_Data supplied_
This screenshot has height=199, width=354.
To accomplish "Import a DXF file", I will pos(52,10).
...
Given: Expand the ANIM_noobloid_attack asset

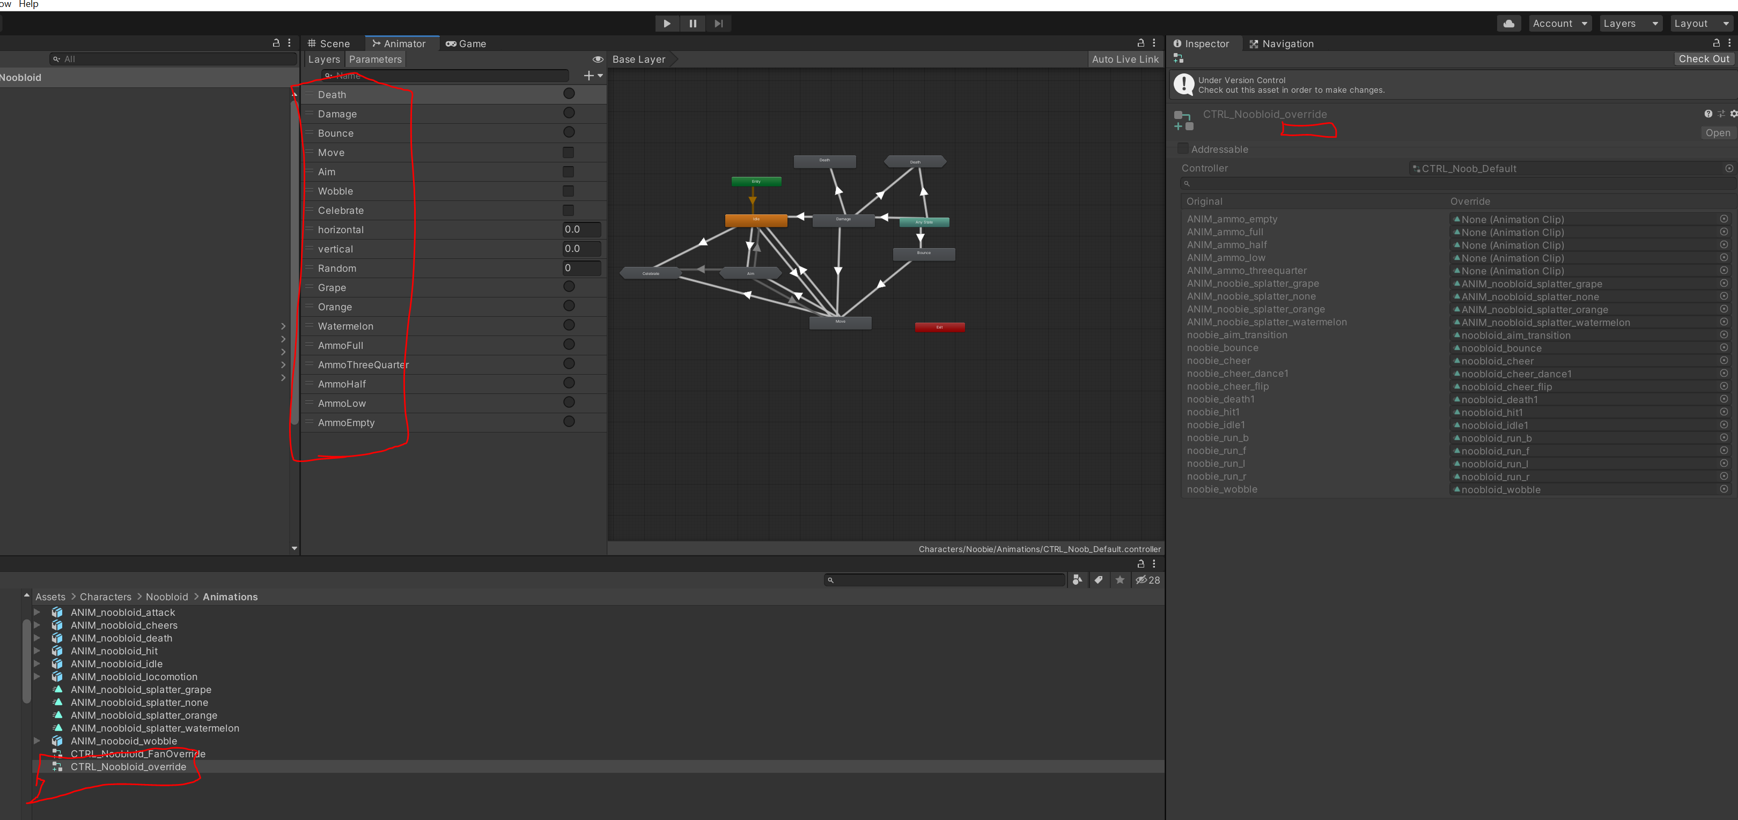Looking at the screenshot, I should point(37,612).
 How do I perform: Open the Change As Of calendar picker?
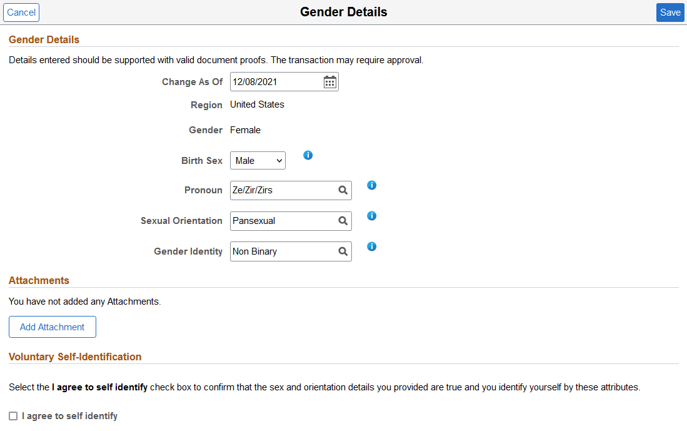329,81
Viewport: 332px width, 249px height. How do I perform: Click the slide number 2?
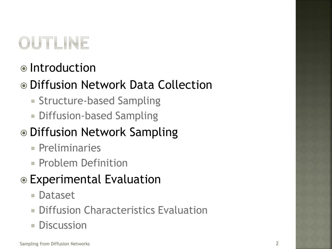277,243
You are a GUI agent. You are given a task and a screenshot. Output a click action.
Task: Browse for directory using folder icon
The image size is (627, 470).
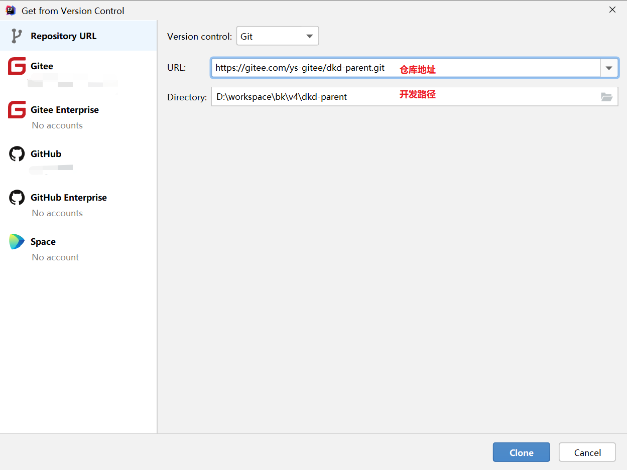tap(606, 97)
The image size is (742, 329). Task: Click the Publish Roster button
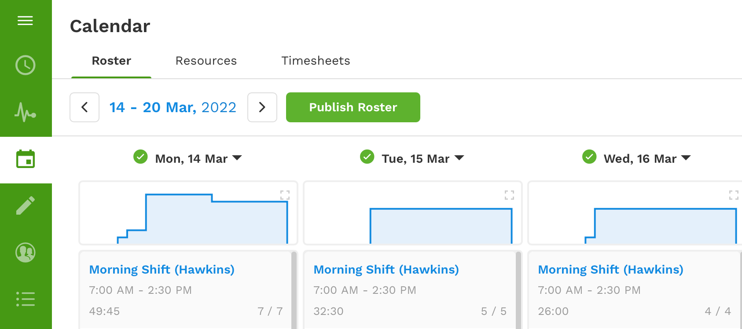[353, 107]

_Stated problem_
Copy the lines word for word, beginning with the line containing "This screenshot has height=199, width=354." and continuing through the line containing "I will pos(52,10).".

_Output of the task_
This screenshot has height=199, width=354.
To accomplish "Import a DXF file", I will pos(52,10).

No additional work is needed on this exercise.